Generalized Linear Models

Overview

Generalized Linear Models (GLM) extend standard linear regression to handle response variables that do not follow a normal distribution. While OLS assumes Y \sim N(\mu, \sigma^2), GLMs allow the response variable to follow any distribution from the Exponential Family (e.g., Binomial, Poisson, Gamma).

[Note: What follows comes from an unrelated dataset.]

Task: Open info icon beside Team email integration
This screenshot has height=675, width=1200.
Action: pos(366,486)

A GLM consists of three components: 1. Random Component: The probability distribution of the response Y. 2. Systematic Component: The linear combination of predictors X\beta. 3. Link Function: A function g(\cdot) that connects the mean \mu = E[Y] to the linear predictor: g(\mu) = X\beta.

Common GLM Families

  • Binomial / Logit (GLM_BINOMIAL): Used for binary outcomes (Success/Fail, Yes/No). The default link is the logit function (ln(\frac{p}{1-p})), creating Logistic Regression.
  • Poisson (GLM_POISSON): Used for count data (e.g., number of customer arrivals, defects per unit). The default link is the log function (ln(\mu)).
  • Gamma (GLM_GAMMA): Used for positive, skewed continuous data (e.g., insurance claim amounts, time to failure).
  • Negative Binomial (GLM_NEG_BINOM): Used for over-dispersed count data where the variance exceeds the mean (violating Poisson assumptions).
Figure 1: Linear vs Logistic Regression: OLS (blue line) can predict probabilities < 0 or > 1. Logistic Regression (red curve) maps predictor values to the [0, 1] probability range using the sigmoid function.

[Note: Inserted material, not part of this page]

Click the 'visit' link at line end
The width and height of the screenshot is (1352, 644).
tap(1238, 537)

Tweedie and Inverse Gaussian

  • GLM_TWEEDIE: A flexible family that includes Normal, Poisson, and Gamma as special cases. Often used in insurance pricing (“pure premium”) to model zero-inflated continuous data.
  • GLM_INV_GAUSS: Inverse Gaussian distribution, used for highly skewed non-negative data (e.g., reaction times).

Native Excel Capabilities

Excel is severely limited for GLMs:

  • No Native Functions: Excel has no LOGISTIC or POISSON.REGRESSION function. All GLM fitting requires manual setup of the Likelihood function and using the Solver add-in to maximize it, which is slow, unstable, and complex for users.
  • Linear Bias: Users often force non-normal data into linear models (like predicting counts with LINEST), leading to invalid predictions (e.g., negative counts) and incorrect p-values.

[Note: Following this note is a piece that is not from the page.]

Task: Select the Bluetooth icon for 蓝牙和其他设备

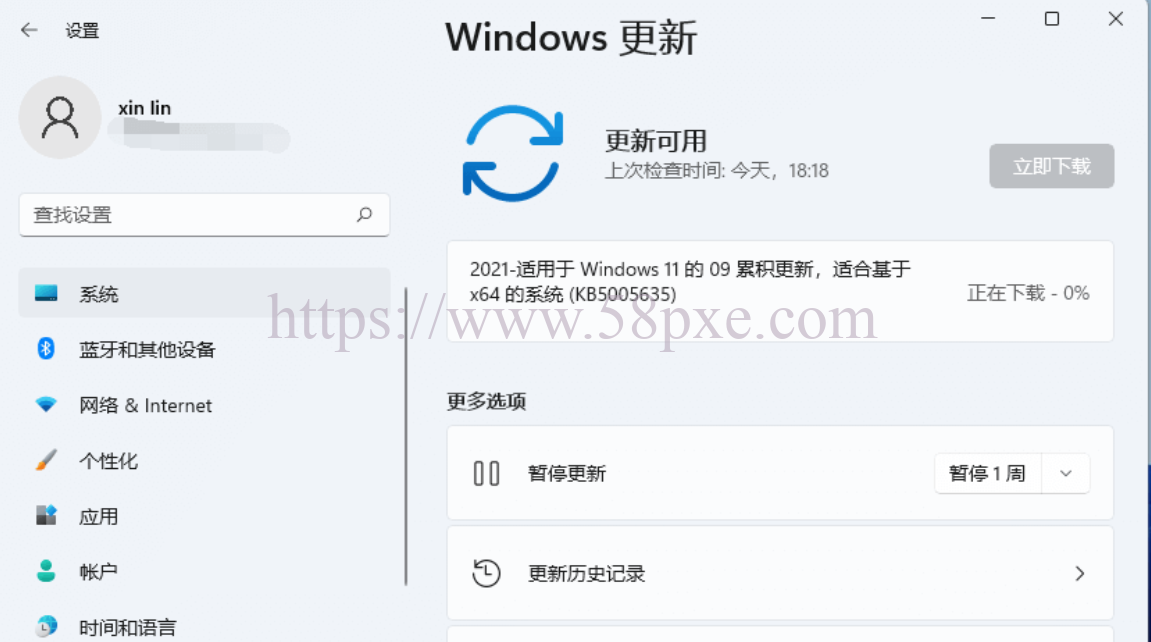Action: 46,349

The functions here wrap the robust statsmodels GLM framework, bringing iterative re-weighted least squares (IRLS) optimization directly to the spreadsheet.

Tools

Tool Description
GLM_BINOMIAL Fits a Generalized Linear Model with binomial family for binary or proportion data.
GLM_GAMMA Fit a Generalized Linear Model with Gamma family for positive continuous data.
GLM_INV_GAUSS Fits a Generalized Linear Model with Inverse Gaussian family for right-skewed positive data.
GLM_NEG_BINOM Fits a Generalized Linear Model with Negative Binomial family for overdispersed count data.
GLM_POISSON Fits a Generalized Linear Model with Poisson family for count data.
GLM_TWEEDIE Fits a Generalized Linear Model with Tweedie family for flexible distribution modeling.